Леший чувствовал, что от такого темпа скоро задохнется. Он не мог долго бежать. Вскоре он отстал. Держась за кирпичную стену старой кафешки, анархист с придыханием медленно шел насколько позволяли силы. Он поднял взгляд. В парке, где был установлен памятник давно забытой женщине, Леший видел играющих детей... Матерей, родителей, кто никогда больше не увидят свет. Лучи весеннего марта игрались с их обликами. Силуэтами живых людей.
- Ты это тоже видишь? - спросил Леший. Анархист чувствовал, что Гудрон стоит совсем рядом, буквально в двух шагах от него. - Они живые, все до единого живые. Я хочу к ним, слышишь?
Ему не ответили, лишь шорох вновь раздался сзади. Он не хотел оборачиваться. Ему никто не выстрелит в спину. Ему было хорошо. Он шёл на свет.
Внезапно, когда анархист переходил дорогу, его ослепил свет фар. Машина, выскочившая из-за поворота сбила его с ног... А затем раздались выстрелы.
Леший закрыл и открыл веки. На нем лежало то существо, что он недавно видел. Мёртвое. А над ним, склонившись, стоял Гудрон с пистолетом.
- Ты... Тебя, мужик, реально разопрело. Нам идти осталось - десять минут. Не теряйся.
Он подал руку, засовывая за пояс «ТТ». Ошарашенными глазами Леший осмотрелся. Не было никакого памятника. Не было ничего кроме разрушенного пейзажа.
Анархист медленно пошёл за челноком.
«Я не сбрендил... я не сбрендил... - твердил он самому себе. - Как... Как можно видеть то, что нельзя? Я не знаю. Я не выжил из ума...»
- Вот и Турген, - проговорил Гудрон. - Только ты очко не разжимай, здесь хуже вещи происходят. Караван прошёл один - не вернулся. За ним второй ехал - никого не обнаружили, тишь да гладь.
- Снизу пойдём? - спросил Леший у челнока. Тот кивнул.
- Фильтры нах тратить. Лучше под землёй, там воздух свеже, хе-хе.
«А ведь могло обойтись все по-другому... Любой человек, встречающийся на пути несёт помощь, урок, который извлекаем лишь после безумного события...»
Мрак и паутина. Тургеневская - не станция, не транзит. Её просто не существует в обычном понимании. Ни людей. Ни живой души.
- Когда я был тут последний раз... - говорил Гудрон. - У меня крышу знатно снесло. Прикинь, видел чёрный вихрь, да?
Челнок рассмеялся. Леший не знал как отреагировать на его слова. Простояв на месте, Гудрон неожиданно снял противогаз.
- Ты че творишь, а если я перну? - съехидничал он, но противогаз снимать не стал.

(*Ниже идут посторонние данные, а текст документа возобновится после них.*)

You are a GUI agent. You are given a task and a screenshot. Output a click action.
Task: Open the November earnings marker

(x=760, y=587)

- Этот воздух... Он наполнен болью людей. Их слезами... - убрав противогаз в рюкзак, говорил челнок. Он резко накинул лямки на плечи и заладил старое: - Надо спешить, нельзя задерживаться... Надо спешить.

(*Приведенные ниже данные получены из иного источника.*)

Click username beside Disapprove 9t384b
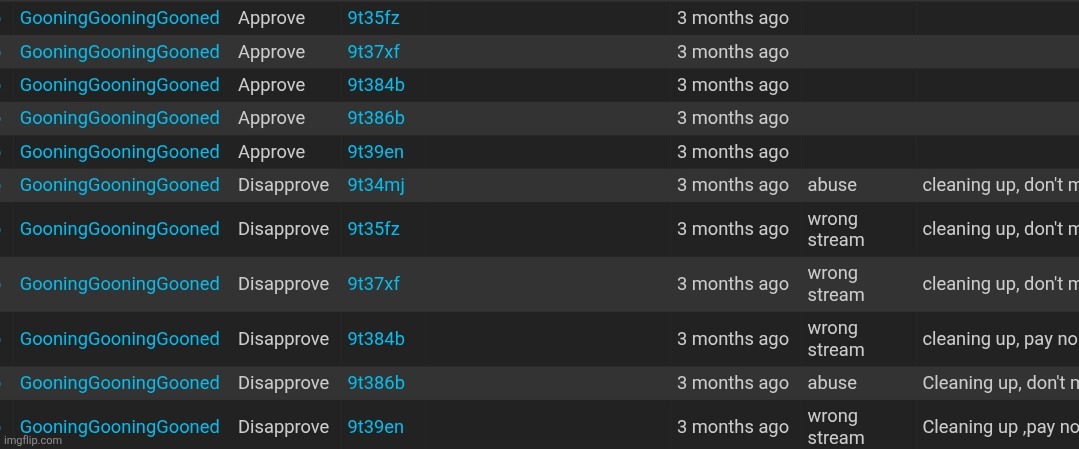Viewport: 1079px width, 449px height. 120,340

Он пошёл быстрее прежнего. В мыслях Леший давно проклял его.
«Закинулся дурью, теперь бегает с батарейкой в заднице...» - думал он.
- Рельсы, рельсы, шпалы, шпалы, ехал поезд запоздалый... - не с того ни с сего начал петь Гудрон. Не вспомнив слова, шедшие дальше, он переключился на новую:
Я перепутал ночь и день,
Весну и лето,
Жар и холод;
Смешались все колоды,
Стёрлись перекрёстки судьб;
Я так хотел бухать и развлекаться пока молод,
Пока не знал как молодость
Меняют на гробы!
Зачем, скажи зачем?
Точить ножи, искать проблем?..
Он пел, под его голос тем временем анархист стащил с лица противогаз. Воздух. Он отличался даже тут, в перегоне между Китай-Городом и Тургеневской от домашнего, анархистского. Ничего опасного Леший не чувствовал, только какое-то умиротворение. Хотелось лечь спать прямо тут. Песнь Гудрона прервалась зевком. Затем, он зевнул ещё раз.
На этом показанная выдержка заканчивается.